Passage extrait:
* * * * * * *

Dans la Tribu, il y a de nouveaux habitants. Ils ont plein de pattes, des ailes, des mandibules et produisent un son caractéristique de la belle saison qui, si le soleil était plus présent, pourraient laisser à penser que nous vivons dans la belle Provence.
Et oui, les grillons ont fait leur retour sous notre toit depuis quelques semaines et c’est très folklorique.
Car autant les années précédentes cette passion se manifestait par quelques spécimens capturés, étudiés et relâchés, autant ce printemps, ils ont été cordialement invités à prendre leurs aises.
En effet, Perle et Championne (les passionnées, donc) ont trouvé en certains camarades de classe de puissants alliés et ainsi, sous couvert d’une demande collégiale, ont pu me convaincre (étais-je seulement difficile à convaincre!) d’offrir un toit en garde partagée à tous leurs nouveaux compagnons.
Car oui, ces bestioles appartiennent au groupe d’éleveurs en herbe. Qui les promènent de maison en maison, de la classe à la cour de récré.
Mais très vite, ma future véto, j’ai nommée Perle, prit la décision de leur installer un vrai nid douillet à la maison.

* * * * * * *

Consignes de l'exercice:
[A] Recopiez fidèlement le passage du texte sur les grillons qui commence par les mots « Dans la Tribu, il » et se termine par « c’est très folklorique. ».
[B] D'après le texte sur les grillons, qui a décidé d'installer un vrai nid douillet pour les grillons à la maison ?
[C] Rédigez la suite du texte sur les grillons à partir de sa dernière phrase.

* * * * * * *

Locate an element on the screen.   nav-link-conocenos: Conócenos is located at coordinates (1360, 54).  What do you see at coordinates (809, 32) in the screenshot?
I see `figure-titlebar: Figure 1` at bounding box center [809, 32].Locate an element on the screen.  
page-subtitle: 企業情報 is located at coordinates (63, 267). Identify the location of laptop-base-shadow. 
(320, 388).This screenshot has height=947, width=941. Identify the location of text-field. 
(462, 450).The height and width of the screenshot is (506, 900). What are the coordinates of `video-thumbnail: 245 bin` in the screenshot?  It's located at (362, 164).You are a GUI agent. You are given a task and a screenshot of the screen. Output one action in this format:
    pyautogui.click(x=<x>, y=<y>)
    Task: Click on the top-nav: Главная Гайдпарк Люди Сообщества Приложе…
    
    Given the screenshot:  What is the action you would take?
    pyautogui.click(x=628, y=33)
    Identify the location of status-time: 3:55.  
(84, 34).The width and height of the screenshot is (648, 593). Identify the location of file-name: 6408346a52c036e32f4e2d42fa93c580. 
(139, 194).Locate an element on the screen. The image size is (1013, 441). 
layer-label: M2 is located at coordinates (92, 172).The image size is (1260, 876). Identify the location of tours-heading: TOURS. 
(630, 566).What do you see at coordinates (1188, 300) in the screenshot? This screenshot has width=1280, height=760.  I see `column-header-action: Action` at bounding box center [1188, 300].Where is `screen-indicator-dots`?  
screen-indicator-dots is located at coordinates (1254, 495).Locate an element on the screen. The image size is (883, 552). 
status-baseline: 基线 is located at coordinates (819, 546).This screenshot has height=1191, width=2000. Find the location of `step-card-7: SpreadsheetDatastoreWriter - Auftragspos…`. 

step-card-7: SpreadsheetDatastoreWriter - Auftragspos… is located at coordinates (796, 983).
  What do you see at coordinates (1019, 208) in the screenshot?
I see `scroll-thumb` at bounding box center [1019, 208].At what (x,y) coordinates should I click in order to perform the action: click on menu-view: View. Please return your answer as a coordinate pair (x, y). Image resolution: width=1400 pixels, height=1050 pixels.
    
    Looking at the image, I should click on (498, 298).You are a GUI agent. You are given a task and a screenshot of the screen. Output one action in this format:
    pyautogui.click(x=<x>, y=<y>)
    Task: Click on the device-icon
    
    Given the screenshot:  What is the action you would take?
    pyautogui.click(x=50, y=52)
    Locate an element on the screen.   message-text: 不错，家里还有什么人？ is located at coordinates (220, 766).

* * * * * * *

Résultats de l'exercice:
[A]
Dans la Tribu, il y a de nouveaux habitants. Ils ont plein de pattes, des ailes, des mandibules et produisent un son caractéristique de la belle saison qui, si le soleil était plus présent, pourraient laisser à penser que nous vivons dans la belle Provence.
Et oui, les grillons ont fait leur retour sous notre toit depuis quelques semaines et c’est très folklorique.

[B] Perle.

[C]
Aussi, il fût décidé tacitement par nos entomologistes juniors que les grillons seraient bien mieux chez Perle, à demeure, que de naviguer d’un propriétaire à l’autre.
Et donc, tous les matins et tous les soirs, mes deux fillettes transvasaient allègrement leurs animaux d’une cage à maintes boites en plastique et vice-versa.
Précautionneusement, elles les charriaient à l’école, où messires grillons retrouvaient leurs propriétaires respectifs.
Bien sur, nous en avions la garde exclusive le week-end. Pas moyen de négocier une garde alternée.
Heureusement, Perle, et ses aspirations vétérinaires, possède d’excellentes connaissances sur les habitudes de vie et d’habitat de ces insectes, et rapidement elle leur aménageait un vivarium quatre étoiles.
Et ce qui devait arriver arriva.
Les grillons se sentant fort à leur aise dans leur nouveau palace, se rapprochèrent, organisant certainement speed-dating et autres rencontres et les premiers couples se formèrent.
Enfin, couples c’est vite dit. C’est qu’ils ont une vie dissolue, ces carapacés !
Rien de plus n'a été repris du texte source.